Ford S-Max ile Bolu’da 48 Saat

İstanbul ve Ankara’da yaşıyorsak yeşile hasret kalıyoruz her büyükşehir yaşayanı gibi. Hele bir de çalışıyorsak 2 günlük haftasonu bizim için pek kıymetli oluyor. Bundan sebep haftasonu İzmir’in en sevilen yemek bloggerlarından @gurme_izmir ile ne yapsak diye düşünürken Ford S-Max’in direksiyonunu Bolu’ya kırdık. Sülüklügöl ile başlayan yolculuğum, Abant, Mudurnu ve Yedigöller  ile devam etti. Öncelikle benden size çok önemli bir tavsiye. Bolu’da doğa gezisi yapmadan önce her an her yerde piknik yapabilirmiş gibi hazırlık yapın. Piknik sepetiniz yanınızda olsun. Hadi gelin sizlere bu bol yeşil geçiren haftasonundan bahsedeyim biraz.

Sülüklügöl

İstanbul’dan Ankara yönünde otobanda giderken Akyazı’dan giriş yaptığım ve devamında Dokurcun mevkiinden saparak tabelalar yardımıyla ulaştığım bir yer Sülüklügöl. Sülüklügöl’ün son 10 km kısmı patika. Yol biraz kötü ama Sülüklügöl bu yüzden güzel zaten. Çünkü ulaşımı zor ve herkes gitmiyor. Hatta bazı kışlar karla kapandığında bu süreç daha da zorlaşıyor. 10 km yolculukta tepeye kadar vardım. Ve tek 1 betonun olmadığı koca bir göl gördüm. Sadece doğa başka hiçbir şey yok. Telefon çekmiyor, insan sesi yok, şehir gürültüsü yok. Bildiğin doğa ve ben dedim. Her neyse, hadi doyduk şimdi dönelim derken aracın lastiğinin patladığını farkettik. Aksilik bu ya. Telefon da çekmiyor. Ee yedek lastik de yok. Ne yapacağız derken, aracın sağ arka koltuğunda paspas altındaki bölümden aracı 10 km daha götürecek o müthiş icatla karşılaştım. Oh be! Dedirtti.  Bir tarafı aracın çakmak girişine diğeri lastiğe bağlıyorsun. Ortadaki makineye jel kapsülünü takıyorsun ve lastik basıncı gitgide yükseliyor. Yol bilgisayarından bakarken 7 10 13 derken basınç 32’ye geldi. Artık 10 km daha yolculuk yapabilirdik. Öyle de oldu. Beni telefonun çekebileceği, ilçe merkezine kadar ulaştırdı bu teknoloji. Sonrasında lastikçide yarım saat daha işlemi yaptırdık ve yola devam.

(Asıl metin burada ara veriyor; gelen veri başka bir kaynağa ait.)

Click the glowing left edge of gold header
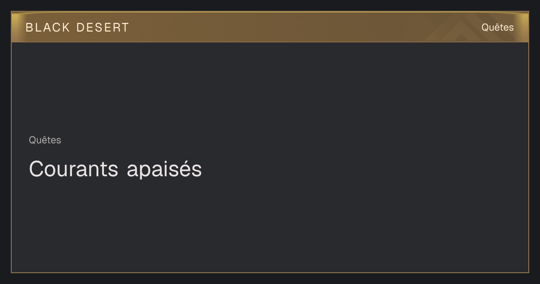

Gerçekten sağolFord !

Abant

Sıradaki durak bu sene karın olmadığı Abant. Çevresinde kısa bir tur atarak, marketten alışverişinde topladığım sucuk, kola gibi keyif envanterimizle direkt bir mangal başının yanına geçtim. Bir yandan Abant sessizliği huzuru, diğer yandan sucuk kokusu. Hakikaten bu gezinin en güzel kısımlarından biriydi kesinlikle. Abant’ı karlı göremediysek de gayet hoş anılarla oradan da ayrıldık ve akşam konaklamamızı yapacağımız Mudurnu’ya doğru yol aldık.

Mudurnu

Mudurnu ne güzel yermiş yahu ! Çarşısı, esnafı, konakları, saat kulesi ile inanılmaz bir ilçe kesinlikle. 5100 nüfuslu bu ilçede kesinlikle eski bir konakta 1 gece konaklamanızı öneriyorum. Ben Mudurnu’nun en eski otellerinden Keyvanlar Konağı tercih ettim.  İçinde sediri olan, banyosu aynı Osmanlı zamanındaki gibi dolap içinde gömülü bir konak odasında tarihi bir yolculuk yaparcasına bir gece geçirdim. Yine sabahına teyzelerimin elinden gözlemeler, bazlamalar, reçeller de yenildikten sonra Mudurnu’da önce saat kulesine doğru sonra ilçe merkezine doğru keyifli bir tur yaptım. Her sokak bir tarih, her dükkan bir hatırayla dolu Mudurnu’da. Terzi, kaynakçı, bakırcı hepsinin özel bir hatırası var Mudurnu’da. Zaten dükkan önlerinde bulunan eskiden böyleydi dercesine duran nostalji fotoğrafları hoş bir duygu bırakıyor insanda.. Mudurnu’da çayımızı içip, sohbetimizi yaptıktan sonra bu sefer rota Yedigöller..

 

Yedigöller

S-Max ile yaptığım yolculukta benim en çok hoşuma giden yer Yedigöller oldu. İnanılmaz bir doğa. Ve zahmetli yolda aracın yol tutuşu ve min. sarsması kendimi emniyette hissettiğim bir yolculuk yapmamı sağladı. Yedigöller nasıl bir yer mi ? Hemen anlatayım.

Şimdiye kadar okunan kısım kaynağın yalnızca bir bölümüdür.